3.                 Paul has failed to adequately account for his administration of the Estate, despite numerous requests from Mark beginning in 2017.

4.                 The Estate owes taxes to Canada Revenue Agency, which froze the Estate bank accounts in February, 2020.

5.                 Very little has been done to administer the Estate in six years.

[5]             Mark asks that Paul be replaced by Robert MacDougall, the alternate executor named by Ms. Skanes in her will. Mr. MacDougall is one of Mildred Skanes’ grandsons.

[6]             Paul’s response is as follows:

1.                 He did distribute money from Ms. Skanes’ bank accounts before the Grant of Probate was issued, but this was done with the knowledge and consent of all of the beneficiaries. Ms.
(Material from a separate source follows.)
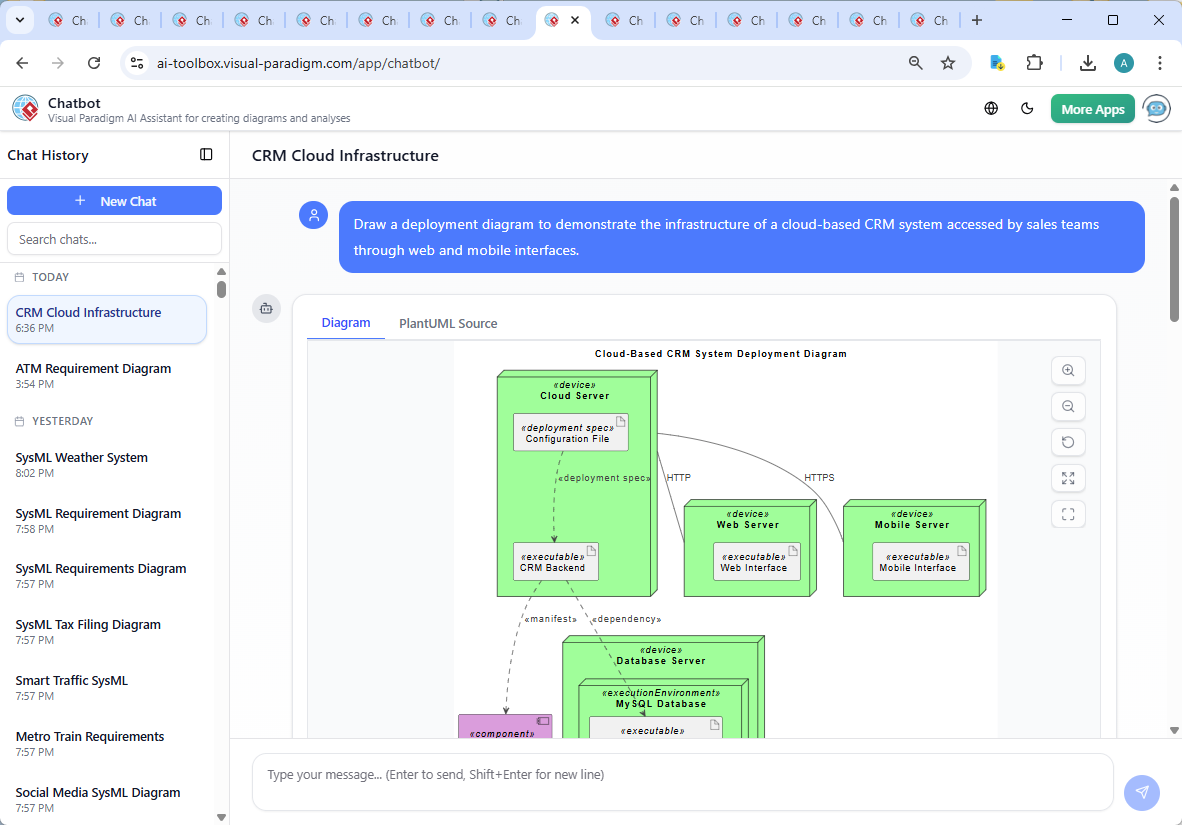Viewport: 1182px width, 825px height.
Task: Zoom in on the deployment diagram
Action: coord(1068,370)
Skanes’ bank accounts were in her name only, but she had given him her bank account access numbers and passwords, which he used to access the accounts.
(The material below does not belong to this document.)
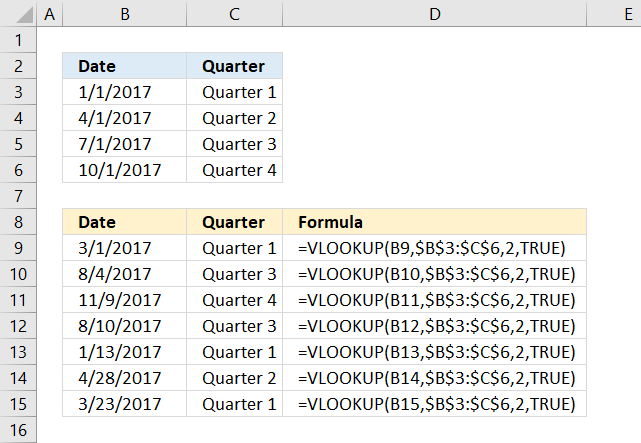Select row 3 header

pos(18,92)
2.                 He did transfer $180,000 in Estate money into Mini Donut Express, before the Grant of Probate, and then distributed Estate money through Telpay, the bill payment provider, because of his ability to use Telpay to transfer large sums of money in single transactions. He provided the court with a copy of a bank statement for his Mini Donut Express Inc. account that shows a deposit of $180,000 on August 24, 2015 and a withdrawal of $180,000 on August 25, 2015.

3.                 All but $73,272.93 in Estate funds have been distributed. He has invested this remaining amount for beneficiaries who are under the age of 25, pursuant to the wishes of Ms. Skanes.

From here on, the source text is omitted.